SET PROBLEM: In the records below, take the lines from the one with "ニュース (62, 1203)" up to and including the one with "CastGlobalグループサイト (126, 1337)". Write them out again with "お問合せ" swapped for "お問い合わせ" and nothing else changed.

PROVIDED DATA:
[BEGIN]
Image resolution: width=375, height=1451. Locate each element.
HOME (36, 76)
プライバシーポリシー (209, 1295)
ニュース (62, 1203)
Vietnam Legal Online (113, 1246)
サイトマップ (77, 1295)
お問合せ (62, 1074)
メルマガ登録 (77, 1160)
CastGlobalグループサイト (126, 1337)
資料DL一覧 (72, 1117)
[END]
[BEGIN]
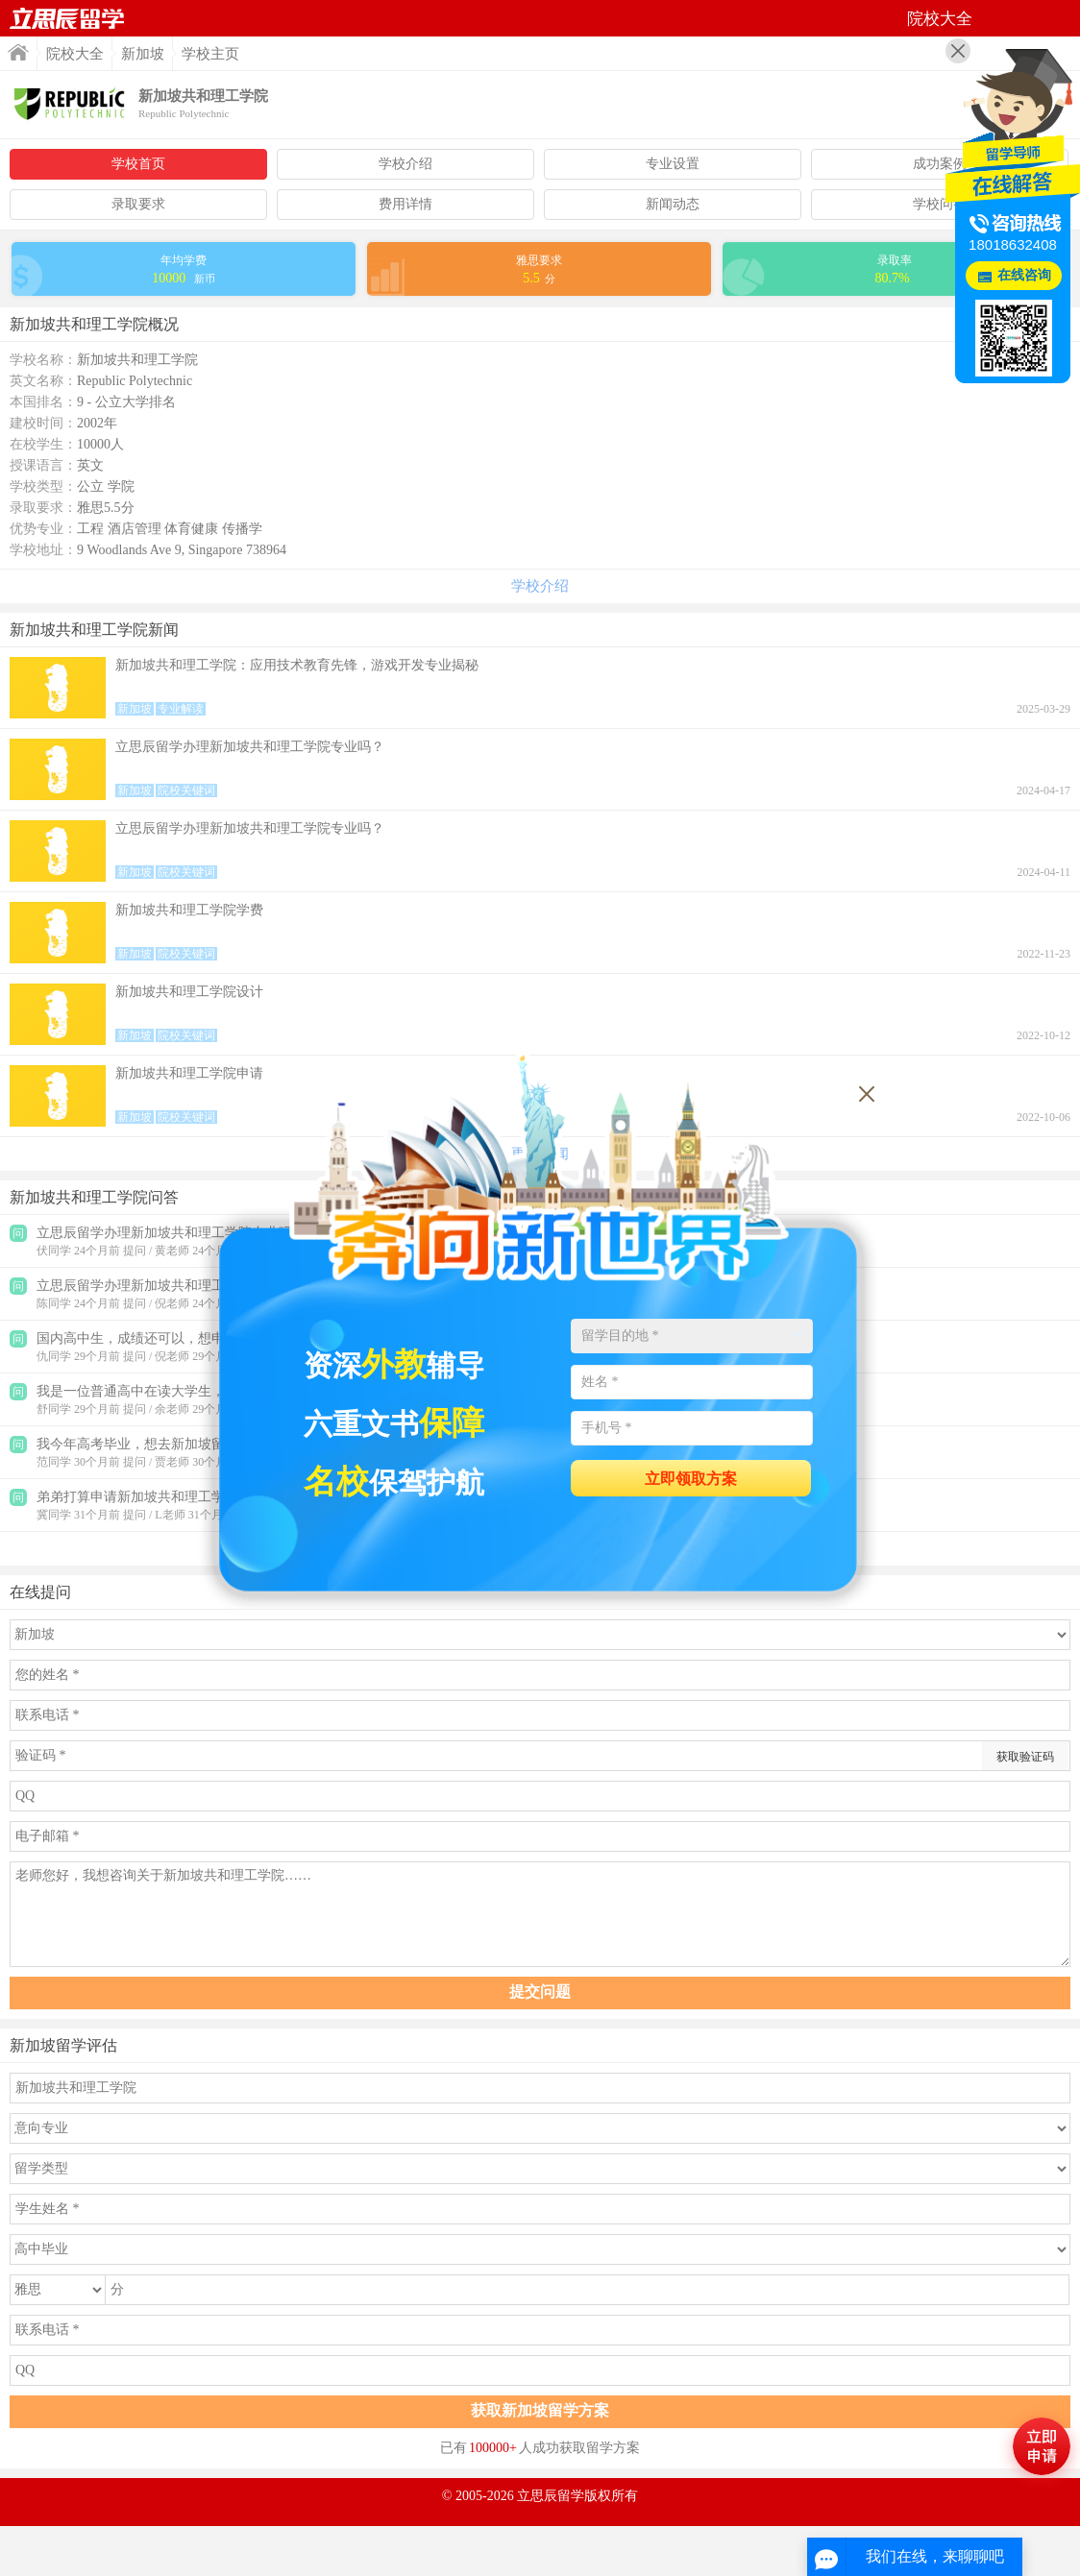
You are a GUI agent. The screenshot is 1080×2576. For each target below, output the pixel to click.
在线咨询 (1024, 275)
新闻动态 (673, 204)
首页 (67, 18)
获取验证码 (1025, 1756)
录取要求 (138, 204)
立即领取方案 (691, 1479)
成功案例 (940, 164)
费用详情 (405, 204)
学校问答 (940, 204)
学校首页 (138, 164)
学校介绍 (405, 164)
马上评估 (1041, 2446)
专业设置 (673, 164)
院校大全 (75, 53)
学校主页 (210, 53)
[END]
[BEGIN]
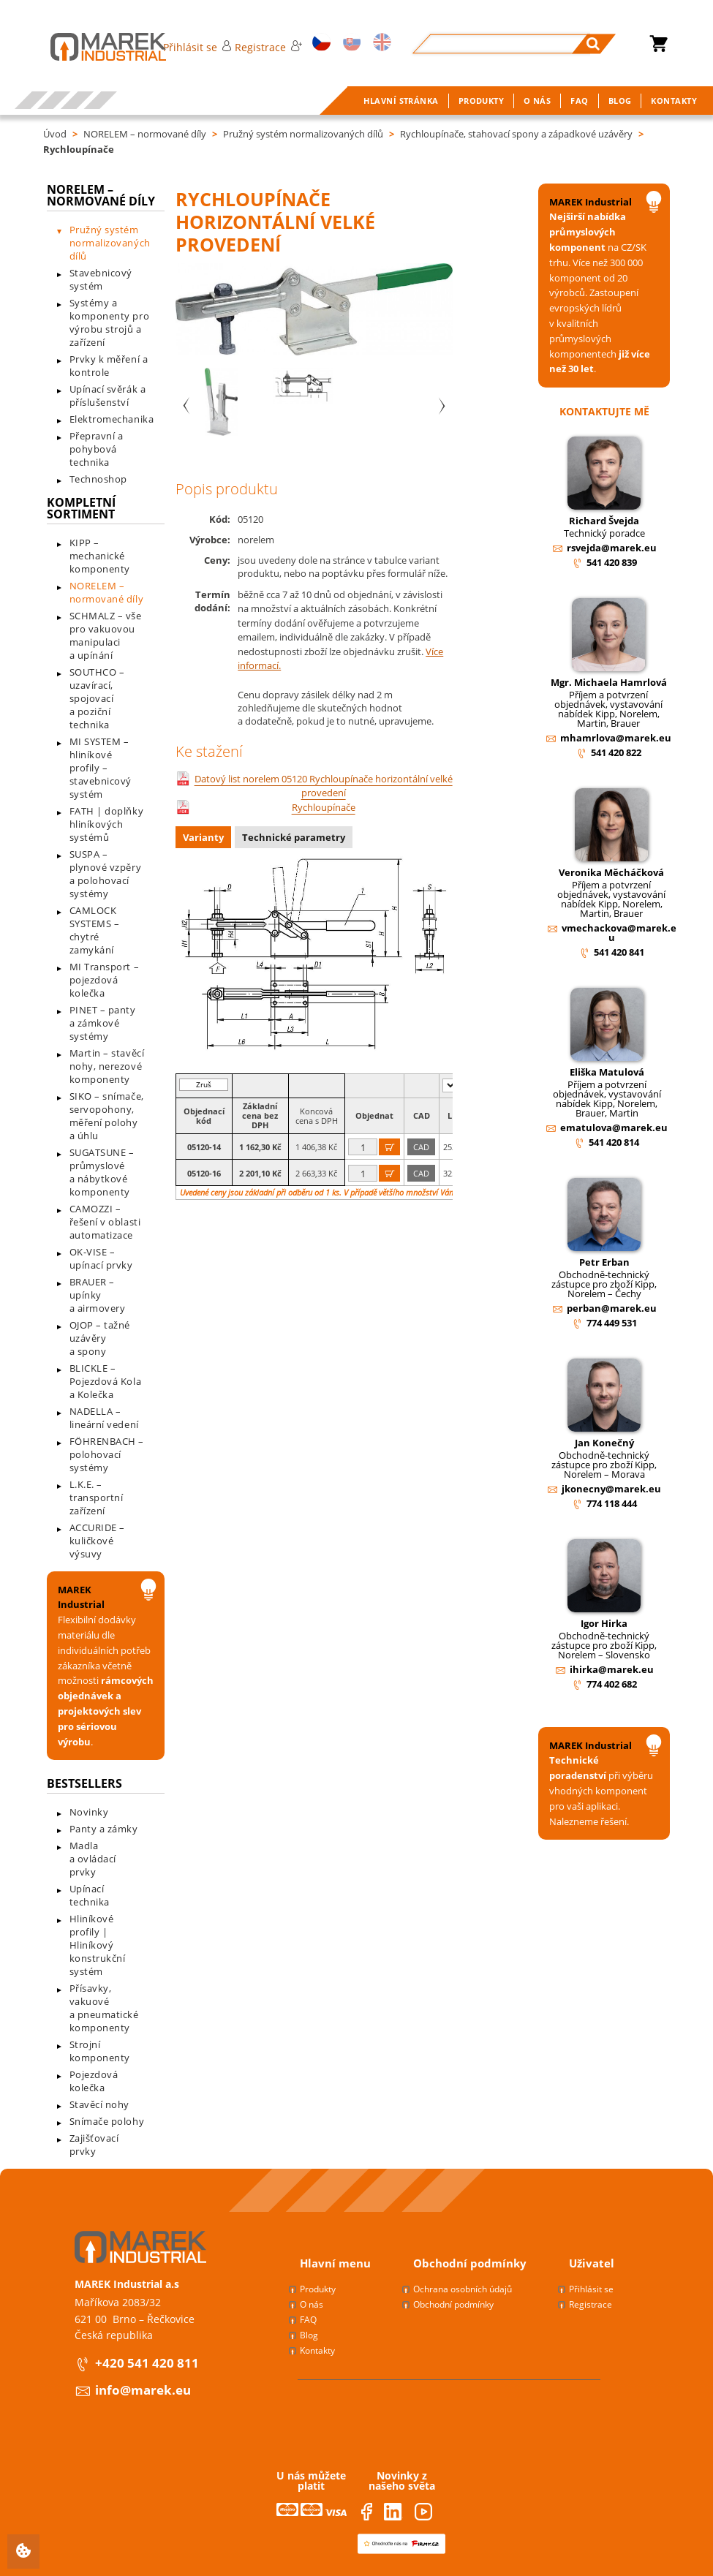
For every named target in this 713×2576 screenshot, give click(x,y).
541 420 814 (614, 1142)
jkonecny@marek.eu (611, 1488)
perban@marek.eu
[END]
EXERCISE ANSWER:
ニュース (62, 1203)
Vietnam Legal Online (113, 1246)
サイトマップ (77, 1295)
お問い合わせ (62, 1074)
メルマガ登録 (77, 1160)
CastGlobalグループサイト (126, 1337)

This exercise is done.